[Records drawn from a data source]
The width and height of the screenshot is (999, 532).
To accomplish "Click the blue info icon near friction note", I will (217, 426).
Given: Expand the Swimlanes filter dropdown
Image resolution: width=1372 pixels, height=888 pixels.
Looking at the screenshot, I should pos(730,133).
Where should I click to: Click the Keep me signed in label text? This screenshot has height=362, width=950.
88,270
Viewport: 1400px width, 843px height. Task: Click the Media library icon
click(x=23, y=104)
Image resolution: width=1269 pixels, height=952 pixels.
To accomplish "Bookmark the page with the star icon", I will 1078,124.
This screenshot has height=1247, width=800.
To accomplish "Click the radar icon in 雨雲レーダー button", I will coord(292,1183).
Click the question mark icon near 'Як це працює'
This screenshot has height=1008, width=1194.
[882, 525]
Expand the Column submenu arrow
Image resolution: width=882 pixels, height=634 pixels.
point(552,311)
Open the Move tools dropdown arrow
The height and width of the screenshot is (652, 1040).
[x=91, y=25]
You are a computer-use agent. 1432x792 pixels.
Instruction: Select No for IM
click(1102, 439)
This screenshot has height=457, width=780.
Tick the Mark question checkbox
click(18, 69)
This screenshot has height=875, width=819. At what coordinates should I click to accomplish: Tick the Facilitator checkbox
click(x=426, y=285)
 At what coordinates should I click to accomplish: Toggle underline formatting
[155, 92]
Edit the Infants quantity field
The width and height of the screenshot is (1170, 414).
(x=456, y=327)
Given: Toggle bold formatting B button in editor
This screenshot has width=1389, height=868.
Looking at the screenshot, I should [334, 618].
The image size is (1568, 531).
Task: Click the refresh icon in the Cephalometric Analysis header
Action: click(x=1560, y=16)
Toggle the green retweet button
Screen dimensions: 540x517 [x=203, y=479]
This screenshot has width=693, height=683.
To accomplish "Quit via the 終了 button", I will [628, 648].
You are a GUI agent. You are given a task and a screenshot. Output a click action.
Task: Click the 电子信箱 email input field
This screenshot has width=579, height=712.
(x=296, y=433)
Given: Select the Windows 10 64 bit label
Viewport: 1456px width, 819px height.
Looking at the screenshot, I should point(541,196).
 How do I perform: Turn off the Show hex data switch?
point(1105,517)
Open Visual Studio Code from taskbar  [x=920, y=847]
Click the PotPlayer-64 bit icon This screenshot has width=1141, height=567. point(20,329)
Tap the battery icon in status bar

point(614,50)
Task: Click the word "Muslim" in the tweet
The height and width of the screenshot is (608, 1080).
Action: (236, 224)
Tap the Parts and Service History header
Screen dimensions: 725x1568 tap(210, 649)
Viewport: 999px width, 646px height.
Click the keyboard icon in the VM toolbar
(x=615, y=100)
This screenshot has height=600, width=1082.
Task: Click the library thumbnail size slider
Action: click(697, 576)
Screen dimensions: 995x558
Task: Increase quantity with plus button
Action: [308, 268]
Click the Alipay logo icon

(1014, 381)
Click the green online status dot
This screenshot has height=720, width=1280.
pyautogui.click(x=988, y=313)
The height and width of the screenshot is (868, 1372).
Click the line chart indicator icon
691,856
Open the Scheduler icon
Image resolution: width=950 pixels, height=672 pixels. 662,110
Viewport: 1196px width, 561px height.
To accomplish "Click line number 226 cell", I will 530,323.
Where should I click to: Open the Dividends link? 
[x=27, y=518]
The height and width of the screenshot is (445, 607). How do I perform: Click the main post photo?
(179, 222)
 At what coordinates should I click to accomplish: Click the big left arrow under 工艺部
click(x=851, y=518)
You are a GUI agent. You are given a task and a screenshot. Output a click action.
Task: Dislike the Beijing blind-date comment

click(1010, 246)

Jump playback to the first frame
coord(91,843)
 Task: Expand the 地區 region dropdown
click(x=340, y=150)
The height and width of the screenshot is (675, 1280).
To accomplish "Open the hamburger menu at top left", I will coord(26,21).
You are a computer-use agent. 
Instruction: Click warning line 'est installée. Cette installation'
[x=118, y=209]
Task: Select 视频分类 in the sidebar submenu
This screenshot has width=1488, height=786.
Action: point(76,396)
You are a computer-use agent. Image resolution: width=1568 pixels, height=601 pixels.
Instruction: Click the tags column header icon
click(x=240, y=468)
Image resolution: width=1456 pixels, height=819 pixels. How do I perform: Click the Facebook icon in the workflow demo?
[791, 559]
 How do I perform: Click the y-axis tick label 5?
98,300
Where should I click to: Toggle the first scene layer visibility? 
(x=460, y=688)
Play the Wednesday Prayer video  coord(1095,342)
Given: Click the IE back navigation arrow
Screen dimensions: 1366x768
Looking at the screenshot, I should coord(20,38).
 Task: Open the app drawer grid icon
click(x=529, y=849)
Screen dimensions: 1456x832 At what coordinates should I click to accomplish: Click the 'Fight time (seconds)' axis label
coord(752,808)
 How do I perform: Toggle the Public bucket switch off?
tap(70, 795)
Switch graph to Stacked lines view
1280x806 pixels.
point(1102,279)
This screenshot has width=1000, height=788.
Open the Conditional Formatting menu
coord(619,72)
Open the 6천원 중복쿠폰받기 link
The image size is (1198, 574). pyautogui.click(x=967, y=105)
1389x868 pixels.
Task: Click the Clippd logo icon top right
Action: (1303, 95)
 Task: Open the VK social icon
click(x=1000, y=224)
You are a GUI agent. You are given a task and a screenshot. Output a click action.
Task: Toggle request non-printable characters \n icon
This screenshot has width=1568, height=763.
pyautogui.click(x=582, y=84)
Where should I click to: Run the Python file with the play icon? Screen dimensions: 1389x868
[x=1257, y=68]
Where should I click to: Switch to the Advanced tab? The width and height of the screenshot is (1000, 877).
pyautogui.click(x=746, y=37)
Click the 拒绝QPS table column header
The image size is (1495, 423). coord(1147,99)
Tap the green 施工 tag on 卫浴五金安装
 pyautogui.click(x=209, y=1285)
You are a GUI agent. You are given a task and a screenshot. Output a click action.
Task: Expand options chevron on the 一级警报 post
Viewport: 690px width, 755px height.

**Task objective**
Recast the material above as a Markdown table with two columns, Row and Line. Number each row and put one line of the material in each, covering every line and skipping blank ones.

**Exercise answer**
| Row | Line |
|---|---|
| 1 | The width and height of the screenshot is (999, 532). |
| 2 | To accomplish "Click the blue info icon near friction note", I will (217, 426). |
| 3 | Given: Expand the Swimlanes filter dropdown |
| 4 | Image resolution: width=1372 pixels, height=888 pixels. |
| 5 | Looking at the screenshot, I should pos(730,133). |
| 6 | Where should I click to: Click the Keep me signed in label text? This screenshot has height=362, width=950. |
| 7 | 88,270 |
| 8 | Viewport: 1400px width, 843px height. Task: Click the Media library icon |
| 9 | click(x=23, y=104) |
| 10 | Image resolution: width=1269 pixels, height=952 pixels. |
| 11 | To accomplish "Bookmark the page with the star icon", I will 1078,124. |
| 12 | This screenshot has height=1247, width=800. |
| 13 | To accomplish "Click the radar icon in 雨雲レーダー button", I will coord(292,1183). |
| 14 | Click the question mark icon near 'Як це працює' |
| 15 | This screenshot has height=1008, width=1194. |
| 16 | [882, 525] |
| 17 | Expand the Column submenu arrow |
| 18 | Image resolution: width=882 pixels, height=634 pixels. |
| 19 | point(552,311) |
| 20 | Open the Move tools dropdown arrow |
| 21 | The height and width of the screenshot is (652, 1040). |
| 22 | [x=91, y=25] |
| 23 | You are a computer-use agent. 1432x792 pixels. |
| 24 | Instruction: Select No for IM |
| 25 | click(1102, 439) |
| 26 | This screenshot has height=457, width=780. |
| 27 | Tick the Mark question checkbox |
| 28 | click(18, 69) |
| 29 | This screenshot has height=875, width=819. At what coordinates should I click to accomplish: Tick the Facilitator checkbox |
| 30 | click(x=426, y=285) |
| 31 |  At what coordinates should I click to accomplish: Toggle underline formatting |
| 32 | [155, 92] |
| 33 | Edit the Infants quantity field |
| 34 | The width and height of the screenshot is (1170, 414). |
| 35 | (x=456, y=327) |
| 36 | Given: Toggle bold formatting B button in editor |
| 37 | This screenshot has width=1389, height=868. |
| 38 | Looking at the screenshot, I should [334, 618]. |
| 39 | The image size is (1568, 531). |
| 40 | Task: Click the refresh icon in the Cephalometric Analysis header |
| 41 | Action: click(x=1560, y=16) |
| 42 | Toggle the green retweet button |
| 43 | Screen dimensions: 540x517 [x=203, y=479] |
| 44 | This screenshot has width=693, height=683. |
| 45 | To accomplish "Quit via the 終了 button", I will [628, 648]. |
| 46 | You are a GUI agent. You are given a task and a screenshot. Output a click action. |
| 47 | Task: Click the 电子信箱 email input field |
| 48 | This screenshot has width=579, height=712. |
| 49 | (x=296, y=433) |
| 50 | Given: Select the Windows 10 64 bit label |
| 51 | Viewport: 1456px width, 819px height. |
| 52 | Looking at the screenshot, I should point(541,196). |
| 53 |  How do I perform: Turn off the Show hex data switch? |
| 54 | point(1105,517) |
| 55 | Open Visual Studio Code from taskbar  [x=920, y=847] |
| 56 | Click the PotPlayer-64 bit icon This screenshot has width=1141, height=567. point(20,329) |
| 57 | Tap the battery icon in status bar |
| 58 | point(614,50) |
| 59 | Task: Click the word "Muslim" in the tweet |
| 60 | The height and width of the screenshot is (608, 1080). |
| 61 | Action: (236, 224) |
| 62 | Tap the Parts and Service History header |
| 63 | Screen dimensions: 725x1568 tap(210, 649) |
| 64 | Viewport: 999px width, 646px height. |
| 65 | Click the keyboard icon in the VM toolbar |
| 66 | (x=615, y=100) |
| 67 | This screenshot has height=600, width=1082. |
| 68 | Task: Click the library thumbnail size slider |
| 69 | Action: click(697, 576) |
| 70 | Screen dimensions: 995x558 |
| 71 | Task: Increase quantity with plus button |
| 72 | Action: [308, 268] |
| 73 | Click the Alipay logo icon |
| 74 | (1014, 381) |
| 75 | Click the green online status dot |
| 76 | This screenshot has height=720, width=1280. |
| 77 | pyautogui.click(x=988, y=313) |
| 78 | The height and width of the screenshot is (868, 1372). |
| 79 | Click the line chart indicator icon |
| 80 | 691,856 |
| 81 | Open the Scheduler icon |
| 82 | Image resolution: width=950 pixels, height=672 pixels. 662,110 |
| 83 | Viewport: 1196px width, 561px height. |
| 84 | To accomplish "Click line number 226 cell", I will 530,323. |
| 85 | Where should I click to: Open the Dividends link?  |
| 86 | [x=27, y=518] |
| 87 | The height and width of the screenshot is (445, 607). How do I perform: Click the main post photo? |
| 88 | (179, 222) |
| 89 |  At what coordinates should I click to accomplish: Click the big left arrow under 工艺部 |
| 90 | click(x=851, y=518) |
| 91 | You are a GUI agent. You are given a task and a screenshot. Output a click action. |
| 92 | Task: Dislike the Beijing blind-date comment |
| 93 | click(1010, 246) |
| 94 | Jump playback to the first frame |
| 95 | coord(91,843) |
| 96 |  Task: Expand the 地區 region dropdown |
| 97 | click(x=340, y=150) |
| 98 | The height and width of the screenshot is (675, 1280). |
| 99 | To accomplish "Open the hamburger menu at top left", I will coord(26,21). |
| 100 | You are a computer-use agent.  |
| 101 | Instruction: Click warning line 'est installée. Cette installation' |
| 102 | [x=118, y=209] |
| 103 | Task: Select 视频分类 in the sidebar submenu |
| 104 | This screenshot has width=1488, height=786. |
| 105 | Action: point(76,396) |
| 106 | You are a computer-use agent. Image resolution: width=1568 pixels, height=601 pixels. |
| 107 | Instruction: Click the tags column header icon |
| 108 | click(x=240, y=468) |
| 109 | Image resolution: width=1456 pixels, height=819 pixels. How do I perform: Click the Facebook icon in the workflow demo? |
| 110 | [791, 559] |
| 111 |  How do I perform: Click the y-axis tick label 5? |
| 112 | 98,300 |
| 113 | Where should I click to: Toggle the first scene layer visibility?  |
| 114 | (x=460, y=688) |
| 115 | Play the Wednesday Prayer video  coord(1095,342) |
| 116 | Given: Click the IE back navigation arrow |
| 117 | Screen dimensions: 1366x768 |
| 118 | Looking at the screenshot, I should coord(20,38). |
| 119 |  Task: Open the app drawer grid icon |
| 120 | click(x=529, y=849) |
| 121 | Screen dimensions: 1456x832 At what coordinates should I click to accomplish: Click the 'Fight time (seconds)' axis label |
| 122 | coord(752,808) |
| 123 |  How do I perform: Toggle the Public bucket switch off? |
| 124 | tap(70, 795) |
| 125 | Switch graph to Stacked lines view |
| 126 | 1280x806 pixels. |
| 127 | point(1102,279) |
| 128 | This screenshot has width=1000, height=788. |
| 129 | Open the Conditional Formatting menu |
| 130 | coord(619,72) |
| 131 | Open the 6천원 중복쿠폰받기 link |
| 132 | The image size is (1198, 574). pyautogui.click(x=967, y=105) |
| 133 | 1389x868 pixels. |
| 134 | Task: Click the Clippd logo icon top right |
| 135 | Action: (1303, 95) |
| 136 |  Task: Open the VK social icon |
| 137 | click(x=1000, y=224) |
| 138 | You are a GUI agent. You are given a task and a screenshot. Output a click action. |
| 139 | Task: Toggle request non-printable characters \n icon |
| 140 | This screenshot has width=1568, height=763. |
| 141 | pyautogui.click(x=582, y=84) |
| 142 | Where should I click to: Run the Python file with the play icon? Screen dimensions: 1389x868 |
| 143 | [x=1257, y=68] |
| 144 | Where should I click to: Switch to the Advanced tab? The width and height of the screenshot is (1000, 877). |
| 145 | pyautogui.click(x=746, y=37) |
| 146 | Click the 拒绝QPS table column header |
| 147 | The image size is (1495, 423). coord(1147,99) |
| 148 | Tap the green 施工 tag on 卫浴五金安装 |
| 149 |  pyautogui.click(x=209, y=1285) |
| 150 | You are a GUI agent. You are given a task and a screenshot. Output a click action. |
| 151 | Task: Expand options chevron on the 一级警报 post |
| 152 | Viewport: 690px width, 755px height. |